- **TASK ITEM**
List every place name that appears in the passage about the march toward Franklin, including roads and streams.

- **TEXT SEGMENT**
The cavalry had the advance, supported by A. J. Smith's troops on
the Granny White turnpike, and by Wood's Fourth Corps on the
Franklin turnpike. We were ordered to follow Smith. Our camp on the
evening of the 17th was not far from Brentwood between the two roads
which come together a little further on after crossing the Little
Harpeth, some seven miles from Franklin and the larger stream of the
same name.
Our headquarters the second night after the battle were an
improvement on those of the night before. We found a knoll which was
fairly drained, we borrowed a tarpaulin from a battery, and with
fence-rails made of it a lean-to with back to the storm. A pile of
evergreen boughs made a couch on which we lay, and a camp-fire
blazing high in front made a heat which mitigated even the driving
December storm. Our faithful black boys had coffee-pots and
haversacks, so that we did not go supperless. I wrote home that my
overcoat with large cape weighed about fifty pounds with the water
in it, but it kept my body dry, and I found it better to wear it
than to put on a rubber waterproof, for perspiration did not
evaporate under the latter.
Our private soldiers wore the rubber poncho-blankets above their
overcoats in wet weather, and two "pardners" would make a shelter
tent of the pair of waterproofs which had metal eyelets to adapt
them to this use. Veterans carefully selected the place for the
tent, pitched it in good form, trenched it so that the water would
flow off and not run into the tent; then with their bed of cedar
boughs, their haversacks and coffee-kettles, they were not worse off
than the officers,--better off indeed than their company officers
who trudged afoot like themselves.
Transportation was so difficult to get that, in pressing forward,
baggage was reduced to smallest possible allowance. In bad roads
such wagons as we had were far behind the troops, and the company
officers were exposed to severe hardships by the delay. I laid their
condition before General Schofield, in a letter which better tells
the tale than I could now give it from memory alone. [Footnote:
Official Records, vol. xlv. pt. ii. p. 312.] "From the time we left
Nashville," I wrote, "until last night [21st December], these
gentlemen had no shelter, and only such food as they could obtain
from the private soldiers, being far worse off than the men, since
the latter had their shelter-tents and their rations in haversacks.

- **DATA SECTION**

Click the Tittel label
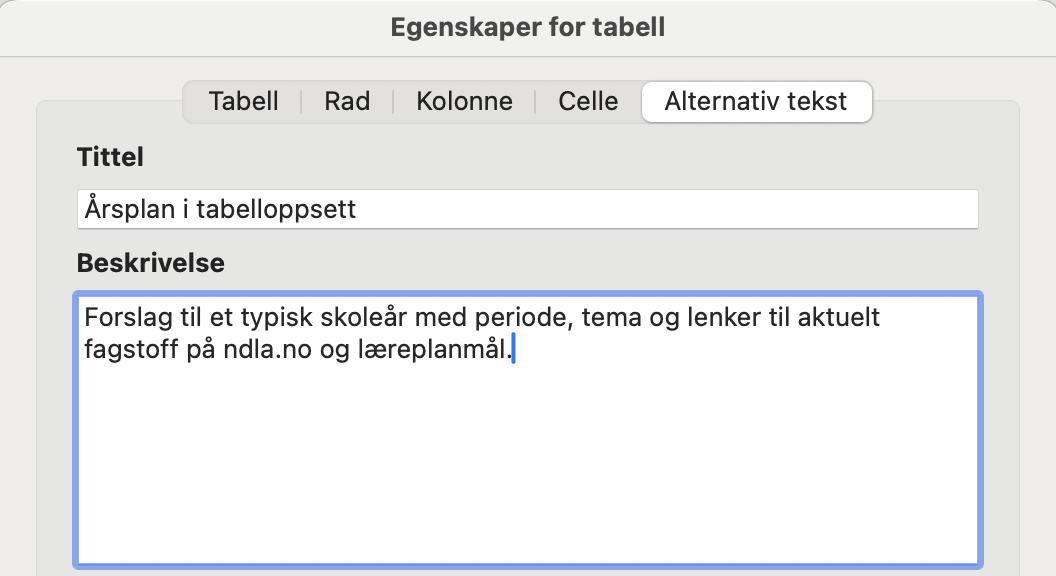The image size is (1056, 576). (110, 157)
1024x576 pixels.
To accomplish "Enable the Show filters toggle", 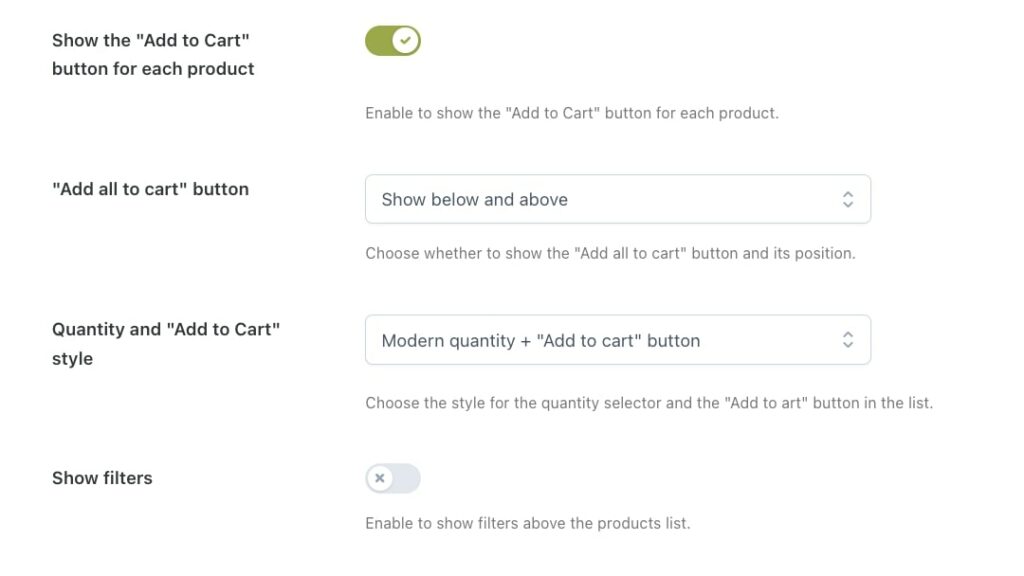I will [x=393, y=478].
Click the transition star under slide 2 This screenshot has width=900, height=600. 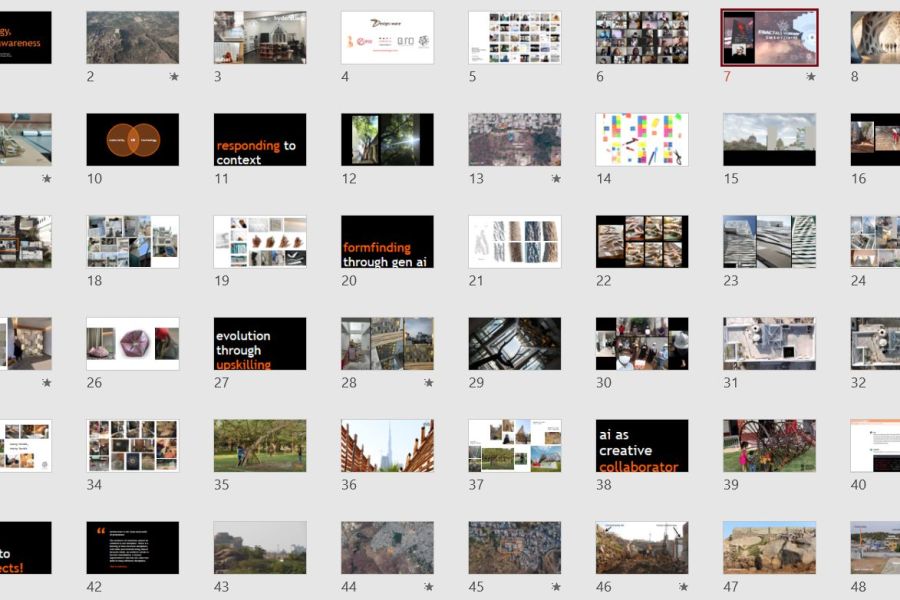(x=174, y=77)
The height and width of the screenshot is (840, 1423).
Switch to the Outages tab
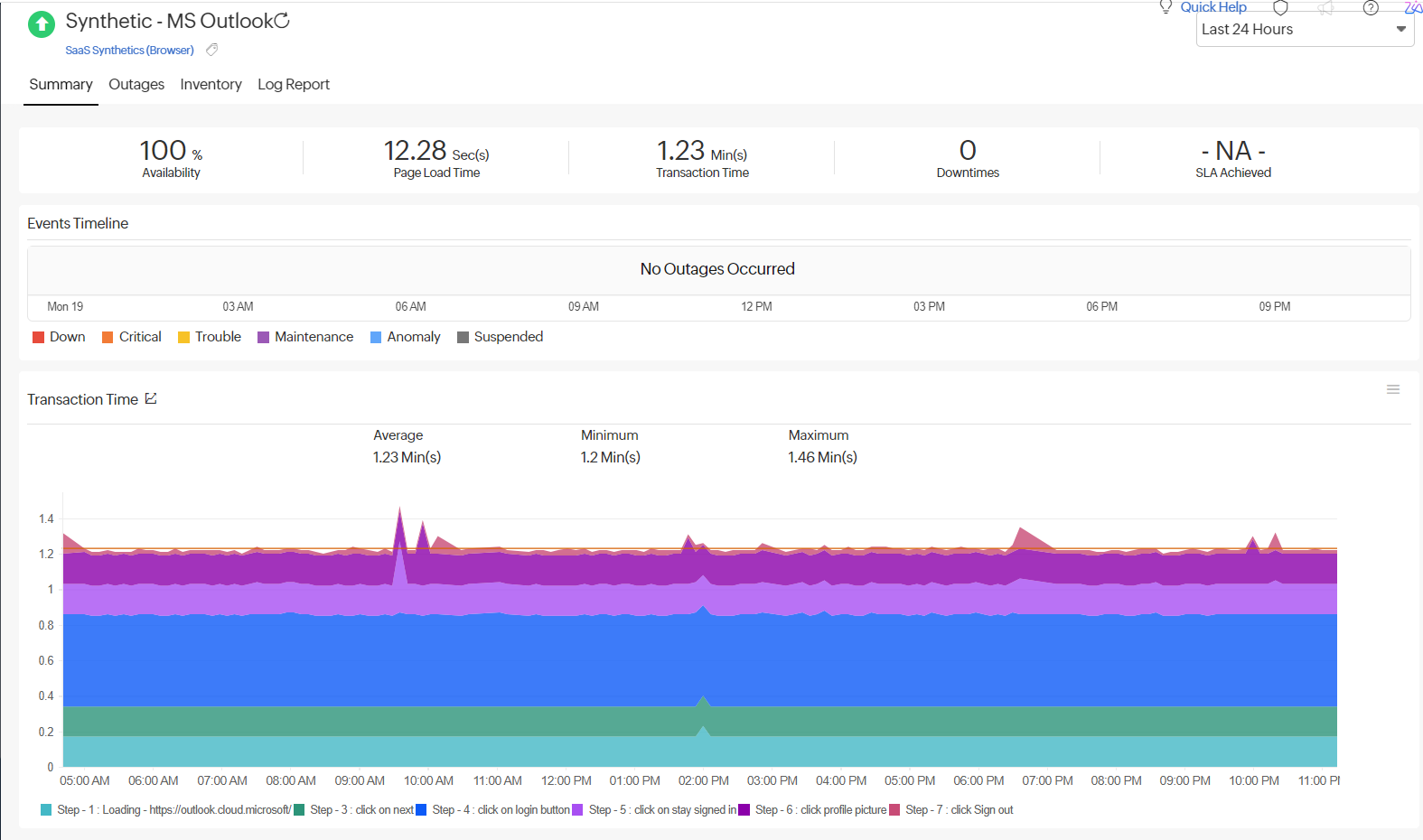(x=136, y=84)
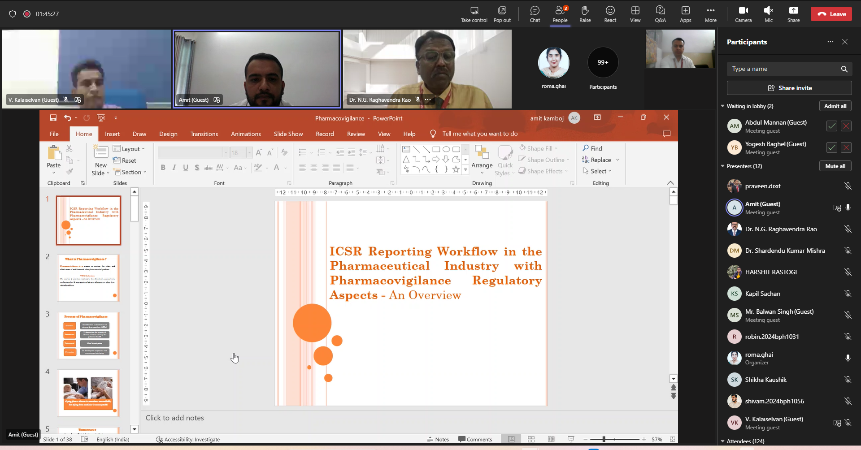
Task: Collapse the Waiting in lobby section
Action: pyautogui.click(x=723, y=106)
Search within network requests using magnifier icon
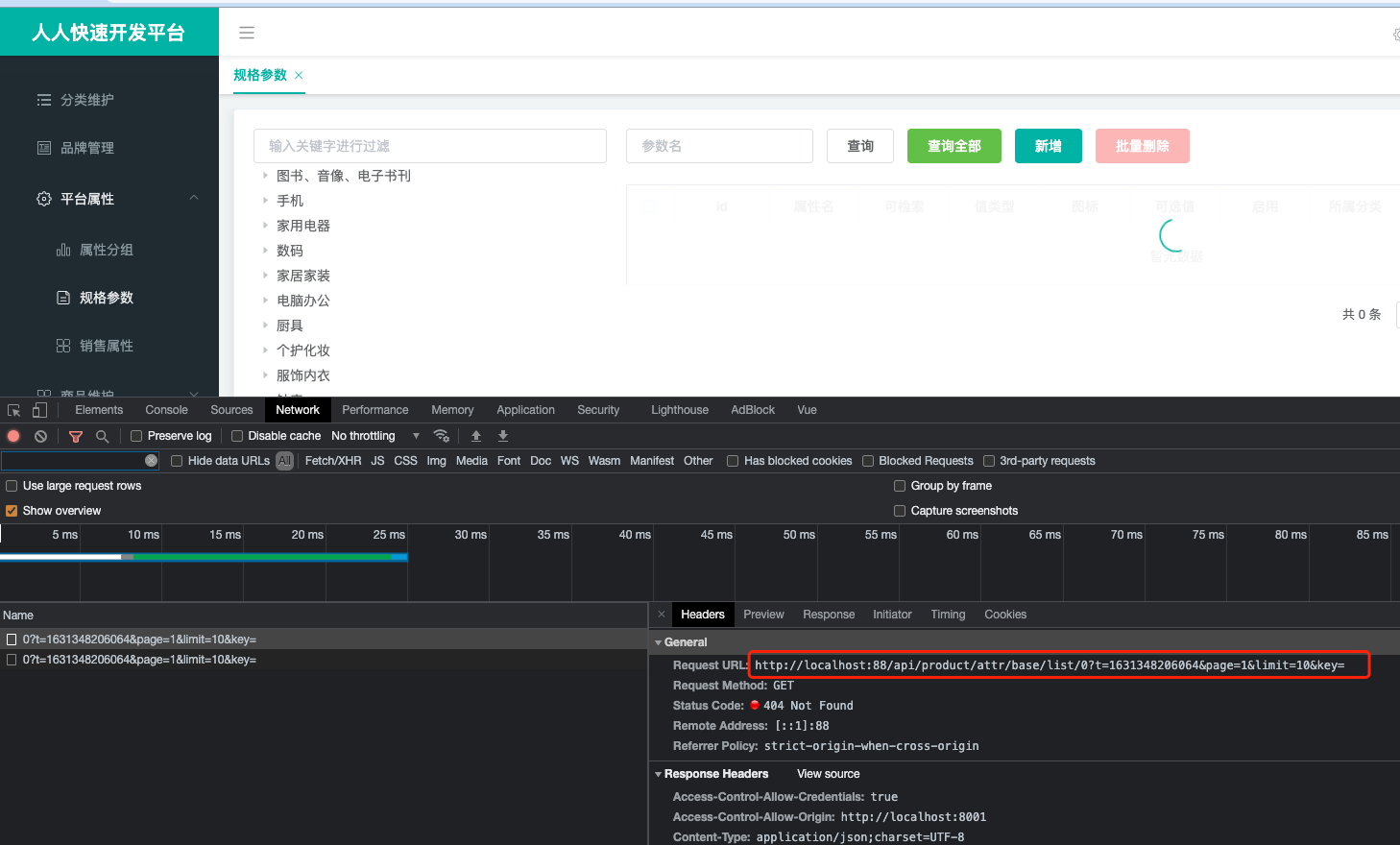Screen dimensions: 1400x845 click(x=102, y=435)
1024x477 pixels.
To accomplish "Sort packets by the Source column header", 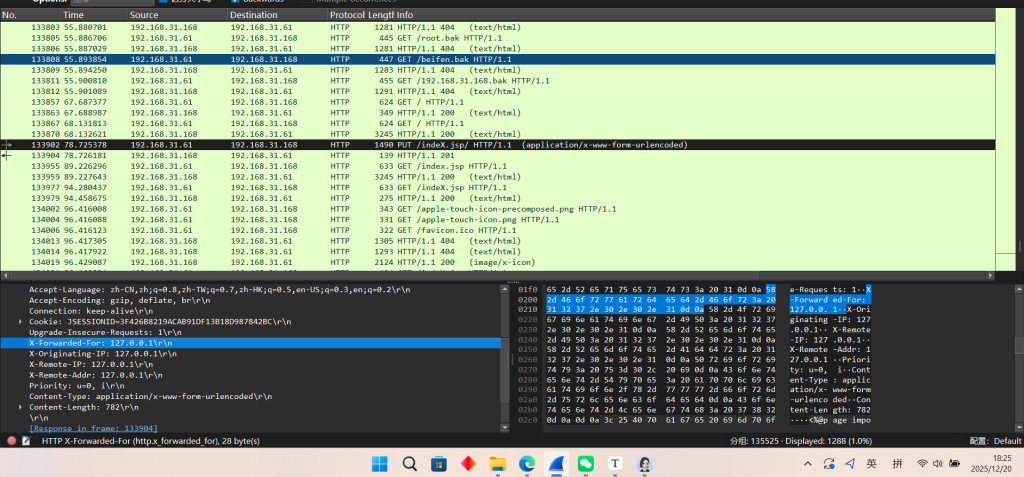I will click(x=144, y=16).
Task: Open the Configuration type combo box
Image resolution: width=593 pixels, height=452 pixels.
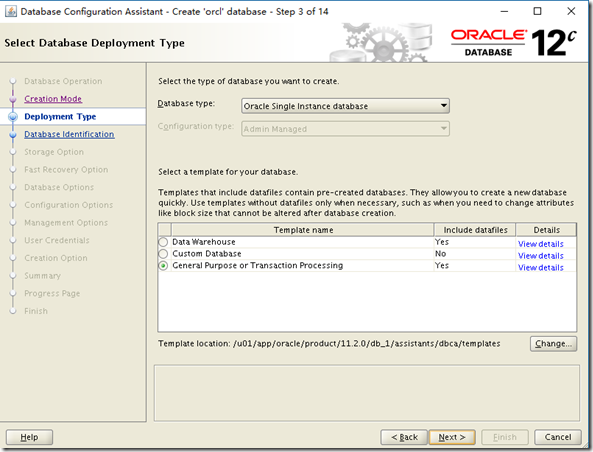Action: 345,129
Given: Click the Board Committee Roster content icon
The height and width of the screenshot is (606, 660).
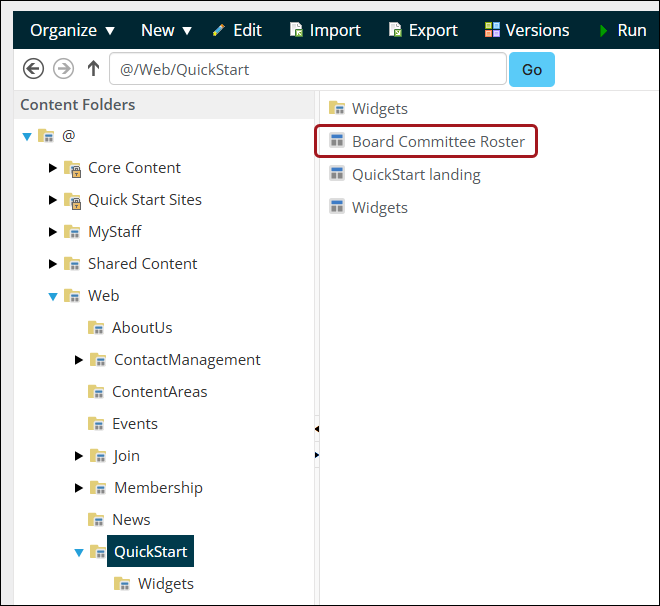Looking at the screenshot, I should click(x=337, y=142).
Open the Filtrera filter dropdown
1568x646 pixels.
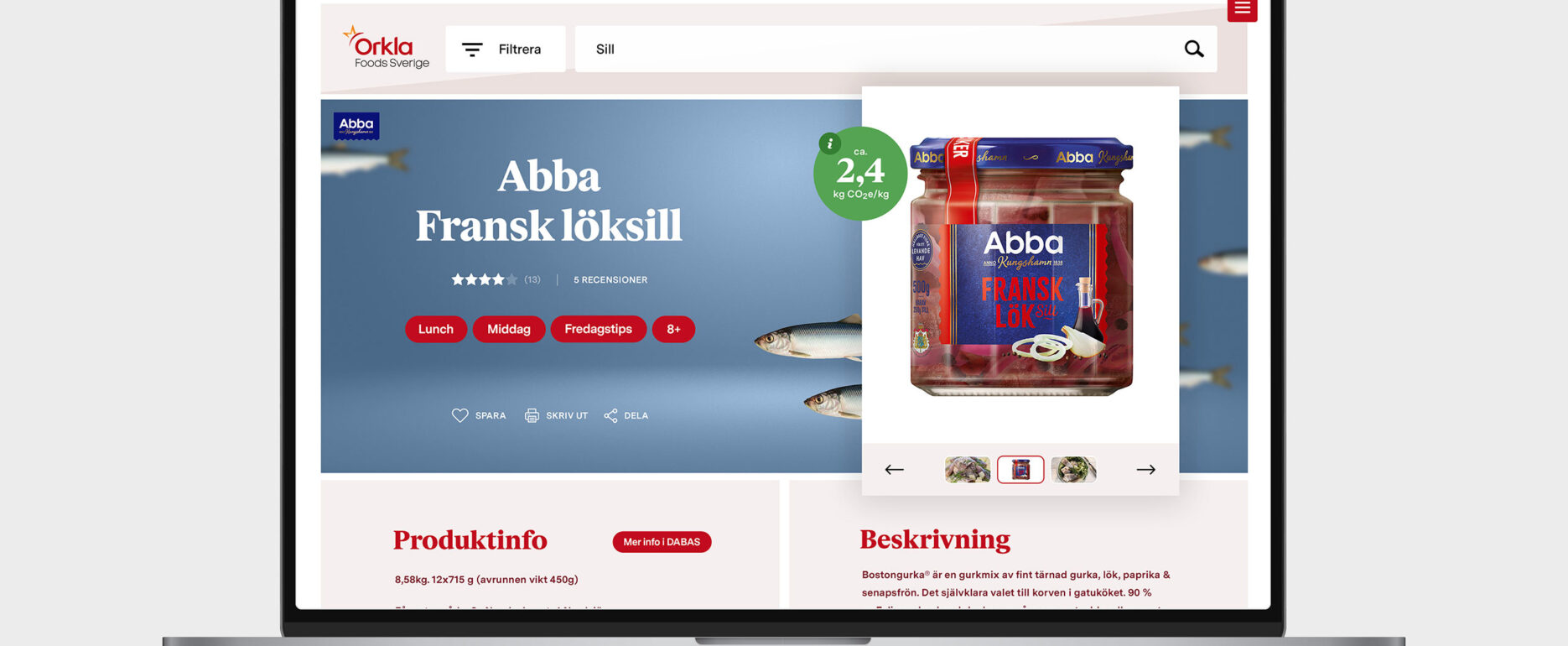[x=506, y=49]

- **SOLUTION TO THE EXERCISE**
Granny White turnpike, Franklin turnpike, Brentwood, Little Harpeth, Franklin, Nashville